Characterization and application of monoclonal antibody against hepatitis C virus nonstructual protein three.

Developing assays for detecting HCV antigens could be beneficial because viral proteins appear earlier than antibodies and are more stable than RNA in the serum. Monoclonal antibody was prepared by immunization and cell fusion. Subclass, specificity, and efficiency of monoclonal antibodies were determined by ELISA. Epitope specificity of monoclonal antibodies was analyzed by ELISA additivity test.
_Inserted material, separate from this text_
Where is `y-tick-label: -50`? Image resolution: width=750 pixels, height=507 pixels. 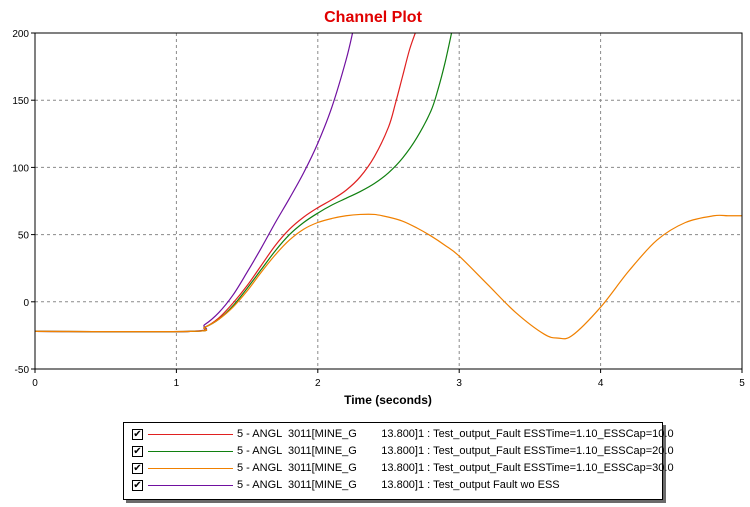
y-tick-label: -50 is located at coordinates (22, 370).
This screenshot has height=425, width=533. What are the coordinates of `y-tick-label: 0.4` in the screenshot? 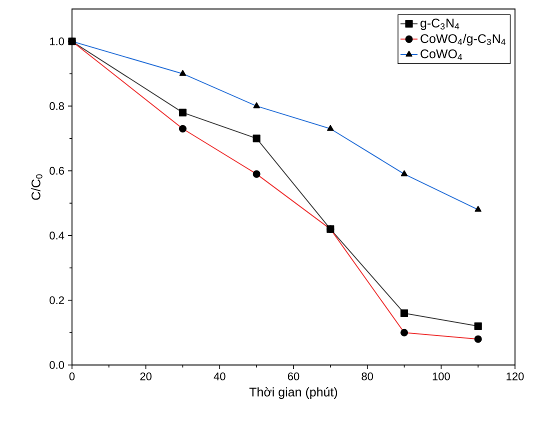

HCV antigen in serum of hepatitis patients was examined by double monoclonal antibody sandwich ELISA. Five hybridoma cell lines were screened and named HCV(1), HCV(2), HCV(3), HCV(4), and HCV(5). These five monoclonal antibodies had high specificity and efficiency. The additivity test showed that HCV(2), HCV(4), and HCV(5) recognized different epitopes, which can be matched in ELISA. Of 173 anti-HCV positive patients, 37 (21.4%) were positive for HCV antigen. Of 1498 anti-HCV negative patients, 10 (0.67%) were positive for HCV antigen. Fifty normal controls were negative for HCV antigen. HCV antigen detection had moderate agreement and correlation with HCV RNA detection (kappa=0.577, p<0.01; r=0.59, p<0.01). This result indicates that the monoclonal antibody against HCV NS(3) may be a potential diagnostic reagent, which would provide a foundation for developing a sandwich ELISA of HCV antigen detection.